Полиморфоядерные лейкоциты разрушаются более мягкими методами— при помощи пипетки. Эозинофилы разрушают путем быстрого пропускания под давлением через мелкорешетчатое сито.
Разрушение клеток с помощью высокого давления. Этот метод применяется в основном для разрушения микробных клеток. Для этой цели пользуются специальными прессами, например френч-прессом (French Pressure), в котором создается давление до 10,4-107 Па.
Суспензию клеток загружают в камеру из нержавеющей стали (рис. 1.4) при закрытом положении игольчатого клапана, посредством которого камера сообщается с внешней средой. Затем камеру переворачивают, открывают клапан и поршнем вытесняют из камеры воздух, после чего клапан снова закрывают, а камеру возвращают в исходное положение и устанавливают на неподвижном основании. С помощью гидравлического пресса создается требуемое давление на поршень; по достижении в камере определенного давления игольчатый клапан немного открывается, давление в камере несколько уменьшается, и в этот момент клетки лопаются.
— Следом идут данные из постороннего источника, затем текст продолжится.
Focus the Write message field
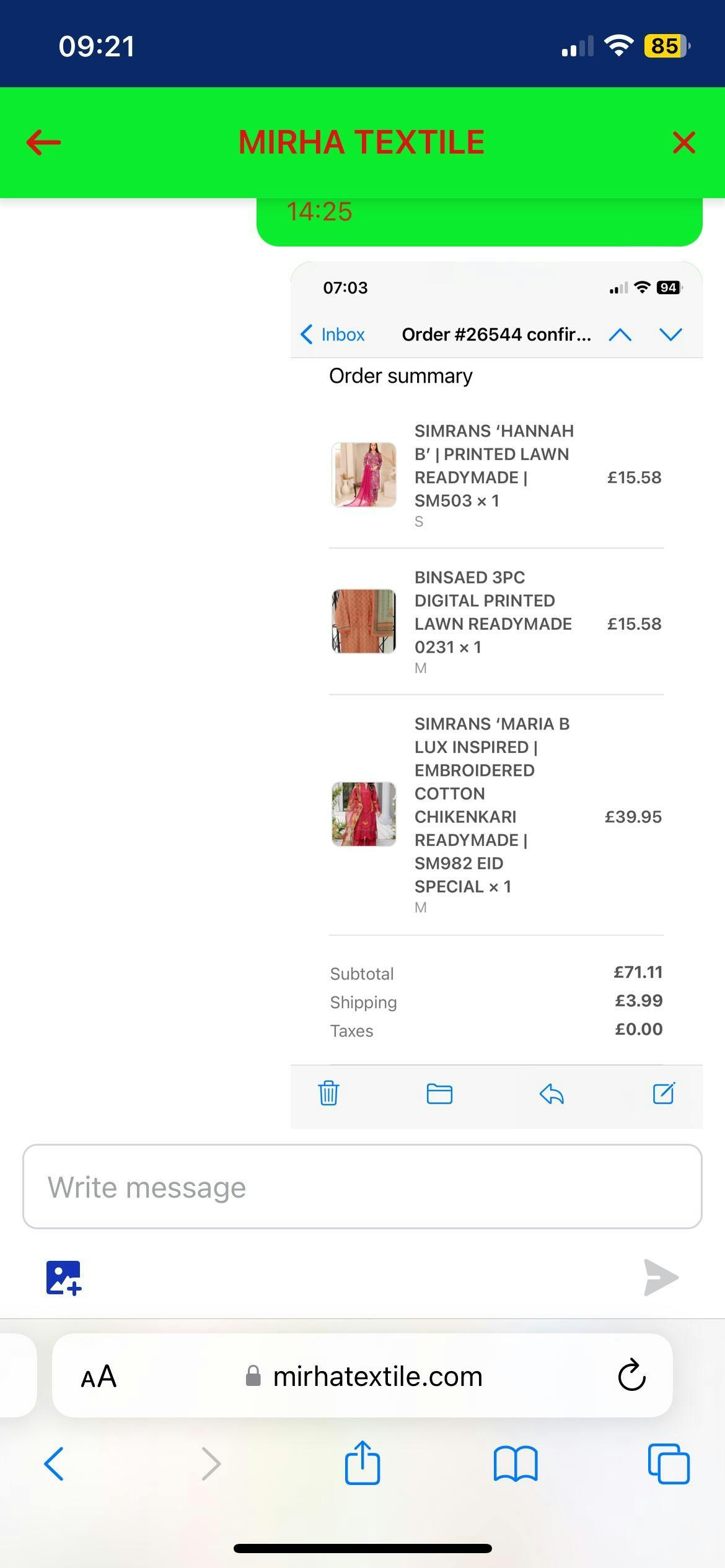 click(362, 1187)
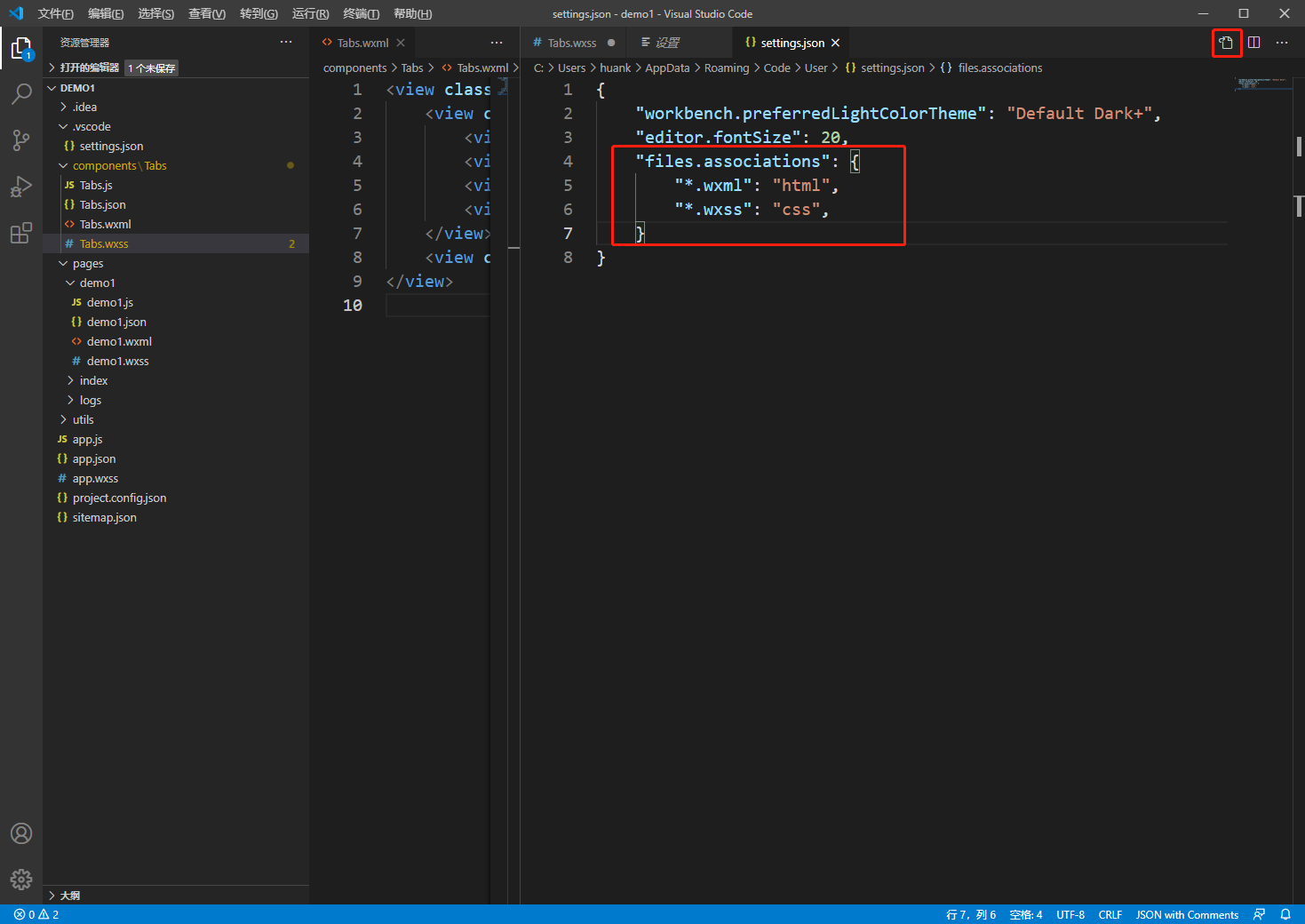The image size is (1305, 924).
Task: Click the CRLF line ending indicator
Action: point(1110,914)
Вытекающую из выходного отверстия камеры клеточную массу собирают при открытом положении игольчатого клапана, поддерживая в камере постоянное давление. К сожалению, неизвестно, какие именно силы возникают в камере и как им противостоят клетки и клеточные компоненты. Разрушение с помощью ультразвука. Клетки можно разрушить также с помощью высокочастотных ультразвуковых колебаний. Механизм такого разрушения окончательно не выяснен, однако установлено, что при обработке клеточных суспензий ультразвуком в среде создается высокочастотное изменение давления. Основным недостатком данного метода является то, что в процессе обработки ультразвуком выделяется значительное количество тепла. Чтобы избежать разогревания, сосуд с суспензией помещают в лед; конструкция сосуда такова, что жидкость непрерывно циркулирует и охлаждается у стенок. Некоторые сосуды помещают в холодильные камеры; однако далеко не всегда удается устранить местное нагревание.
Прочие методы. К ним относятся: разрушение клеток методом осмотического шока, переваривание клеточных стенок ферментами, например лизоцимом, и сложными ферментными препаратами, выделенными из улиток и содержащими целлюлазу, хитиназу и липазу. Для разрушения клеток некоторых видов успешно применяют замораживание и оттаивание, автолиз и обработку органическими растворителями, такими, как этилацетат и толуол.
Как мы уже говорили, в большинстве случаев разрушение клеток сопровождается выделением тепла. Ввиду того что при высоких температурах многие ферменты инактивируются, все процедуры по разрушению клеток и выделению клеточных органелл следует проводить при пониженных температурах. Для этого все работы проводят в холодных комнатах при температуре около 0°С или охлаждают клеточные суспензии с помощью льда. Следует отметить, что некоторые ферменты неустойчивы к холоду и при охлаждении также теряют свою активность.
При гомогенизации разного рода биологических тканей возникает множество частных проблем, которые разрешаются в основном путем проб и ошибок. Достаточную воспроизводимость результатов можно получить лишь при тщательном контроле за такими параметрами, как температура, продолжительность и скорость разрушения клеток, а также применяемое рабочее давление. Идеальным считается такой гомогенат, который легко поддается дальнейшему фракционированию.